Aus mehr als 3.000 Sorten hat der wissenschaftliche Beirat des Deutschen Brotinstituts das Brot des Jahres 2026 gewählt. Die Entscheidung fiel auf einen Klassiker. Das sind die Gründe für die Auszeichnung.

Unter mehr als 3.000 Brotsorten in Deutschland ist das Roggenbrot zum Brot des Jahres 2026 gekürt worden. Bundeslandwirtschaftsminister Alois Rainer (CSU) und der Präsident des Zentralverbands des Deutschen Bäckerhandwerks, Roland Ermer, haben es auf der Grünen Woche in Berlin angeschnitten. "Unser Bäckerhandwerk ist wirklich ein Schatz, den wir in Deutschland haben", sagte Rainer mit Blick auf die Branche und ihre Produkte.
Rainer will sich für Bürokratieabbau starkmachen
Rainer verwies darauf, dass gutes Brot für ihn zum täglichen Frühstück gehöre. Der gelernte Metzgermeister betonte die große Tradition des Bäckerhandwerks in Deutschland. Gleichzeitig stelle sich das Bäckerhandwerk – etwa bei der Digitalisierung – den Herausforderungen der Zukunft. Er selbst wolle das Bäckerhandwerk in verschiedenen Bereichen unterstützen. Als ein Beispiel nannte er den Bürokratieabbau.

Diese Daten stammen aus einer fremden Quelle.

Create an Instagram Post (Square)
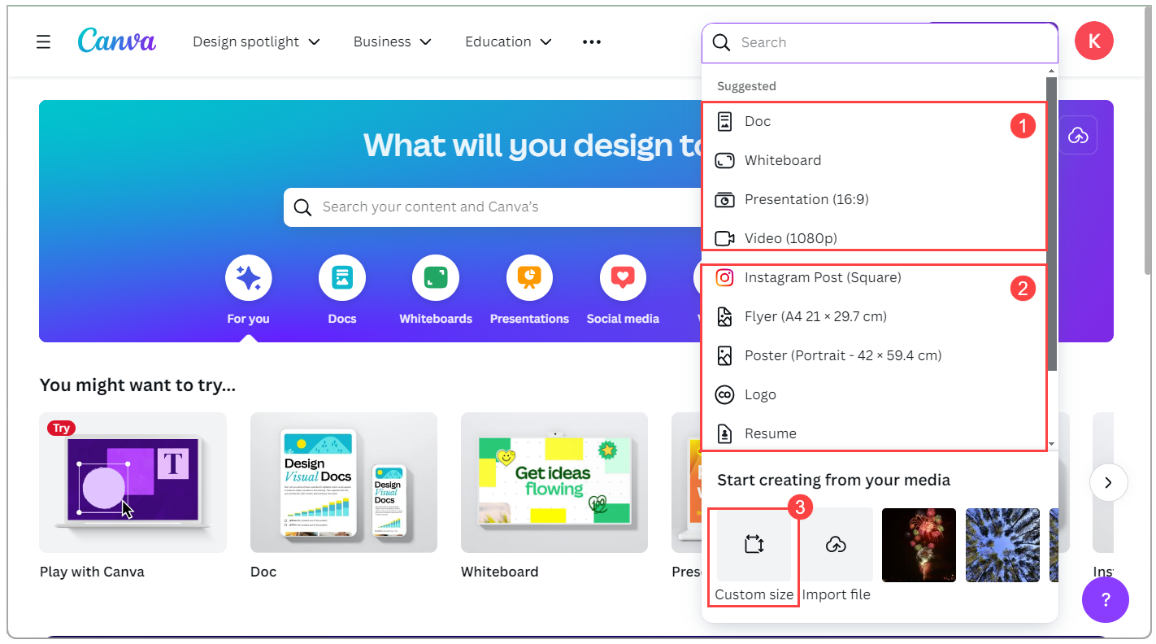 tap(823, 276)
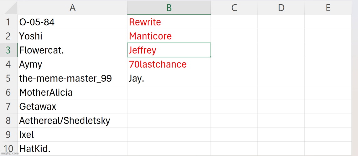Click the HatKid. cell
This screenshot has height=156, width=358.
(72, 149)
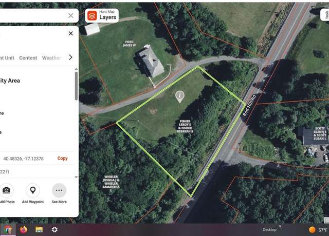This screenshot has width=329, height=236.
Task: Switch to the Weather tab
Action: pos(51,58)
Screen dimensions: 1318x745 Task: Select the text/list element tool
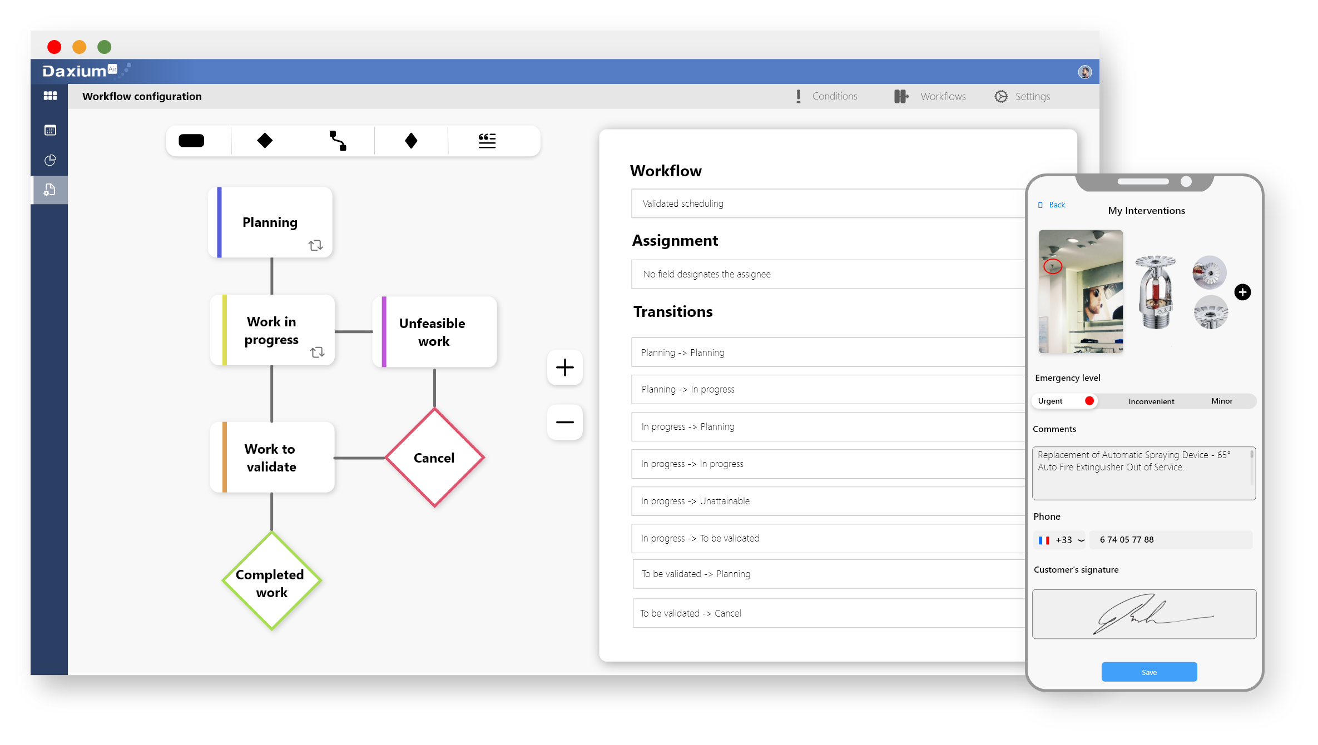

Er verwies auch auf die Bedeutung der Bäckereien für die Versorgung in ländlichen Regionen und als Treffpunkte für die Gemeinschaft vor Ort.
Roggenbrot aus Sauerteig erfordert Fingerspitzengefühl
Bäckermeister Roland Ermer würdigte das Roggenbrot als ein sehr klassisches Produkt, das in sehr vielen Varianten gebacken werden könne. Das Getreide selbst habe den Vorteil, dass es weniger Dünger brauche, trockenresistent sei und auf mageren Böden wachse. Es leiste somit einen Beitrag zur Resilienz in der Landwirtschaft. "Umso wichtiger ist es, das Roggenbrot stärker in den Fokus der Verbraucher zu rücken", sagte er.
Typisch für Roggenbrot ist die Zubereitung mit Sauerteig. "Das erfordert Know-how, Erfahrung und Fingerspitzengefühl der Bäckermeister", erklärte Ermer.
Roggen: Multitalent in Sachen Nachhaltigkeit
"Wer häufiger zu Roggenbrot greift, tut nicht nur sich selbst, sondern auch der Natur und der Landwirtschaft etwas Gutes", sagte Manfred Stiefel, leitender Brotprüfer beim Deutschen Brotinstitut. Roggen sei ein echtes Multitalent in Sachen Nachhaltigkeit. Das Brot des Jahres 2025 war das Nussbrot.